Rafael Nadal easily reached the trophy over Kei Nishikori with a 6-3, 6-2 win and became the first man in the Open era to win the same title 11 times.
Rafael Nadal won a record 31st Masters title after beating Kei Nishikori 6-3, 6-2 in the Monte Carlo Masters final on Sunday.
Nadal also became the first man in the Open era to win the same title 11 times and moved one ahead of rival Novak Djokovic for career Masters titles.
"Eleven titles here, it's unbelievable. It's something difficult to imagine," said the 31-year-old Nadal, who won his first tournament here in 2005.
"The history with this tournament is unique."
It gave him a 76th title overall and ensured the Spaniard keeps his top ranking ahead of Roger Federer.
"To put another trophy in my museum, in my academy, is going to be something great," Nadal said. "This is one of the most important ones in terms of (my) personal feeling."
Nishikori was chasing a first Masters title, but the Japanese player took 11 minutes to hold for 1-1.
He got some brief hope, breaking Nadal with a superb passing shot at full stretch to lead 2-1, but meekly surrendered the next four games.
"I knew it was going to be tough even though I was up (a) break," said Nishikori, who complained of tiredness. "My legs were very heavy today, playing three sets (for) three days in a row (before the final). It wasn't easy physically."
The second set was a procession and Nadal won on his first match point with a stinging backhand winner.
Nadal's celebration was brief and low key. He thrust both hands into the air, and then jogged over to offer Nishikori a sympathetic hug after beating him for the 10th time in 12 meetings.
Nishikori saved a set point with a sharp, angled volley at the net.

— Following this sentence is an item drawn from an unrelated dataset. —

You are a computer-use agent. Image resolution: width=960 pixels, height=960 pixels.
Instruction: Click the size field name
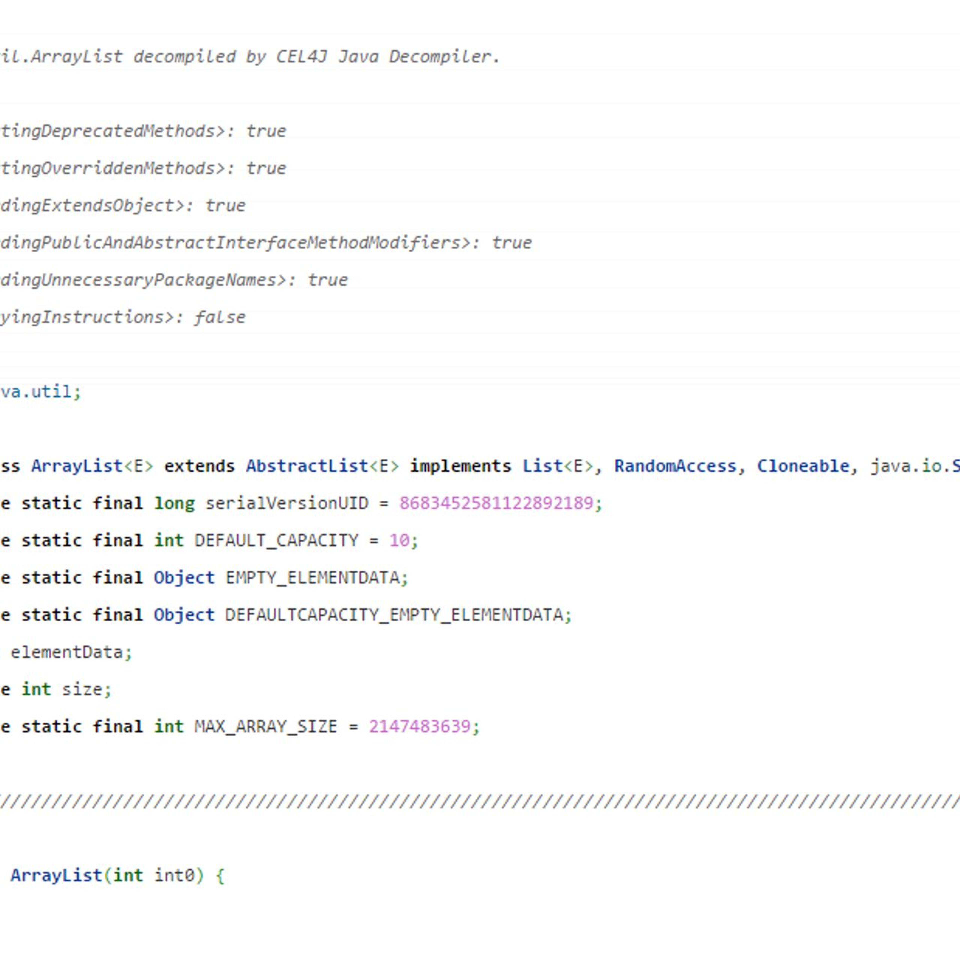click(82, 690)
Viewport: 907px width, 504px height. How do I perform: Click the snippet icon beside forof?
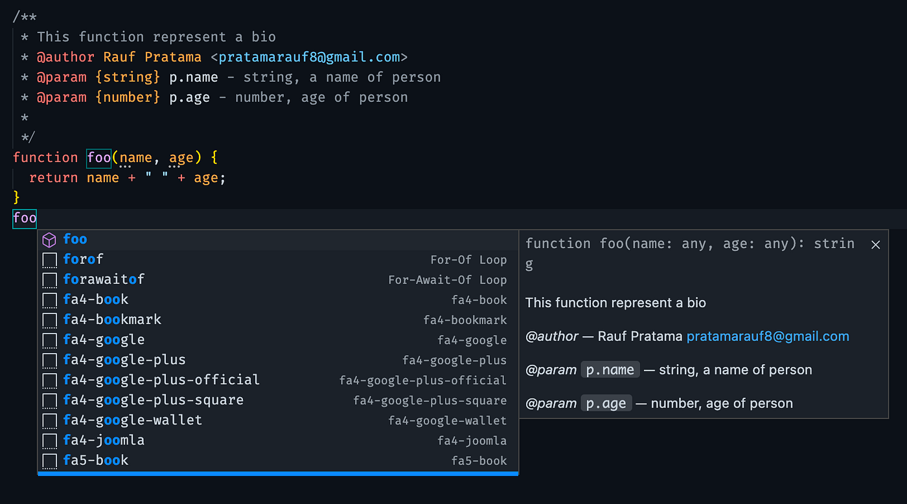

But Nadal was in relentless mood and sealed it on his next chance with a crisp forehand winner.
"It's not easy to describe when you are coming back from injury and you start the clay-court season in this way," Nadal said.
Nishikori is still working his way back to form and full fitness, after missing the 2017 US Open and this year's Australian Open because of a torn tendon in his right wrist.
"It was a great week for me, I had an injury and couldn't play for a long time," said Nishikori, whose ranking has slipped to 36.
He can take encouragement from beating Tomas Berdych - the 2015 runner-up here - and Australian Open runner-up Marin Cilic on the way to the final.
Nadal has not dropped a set in seven matches since coming back from a recurrence of a right hip injury that forced him to abandon during the fifth set of his Australian Open quarterfinal against Marin Cilic.
The injury relapse subsequently forced him out of the Mexico Open and Masters tournaments at Indian Wells and Miami, but Nadal appears to be back to his ruthless and rapid best on clay.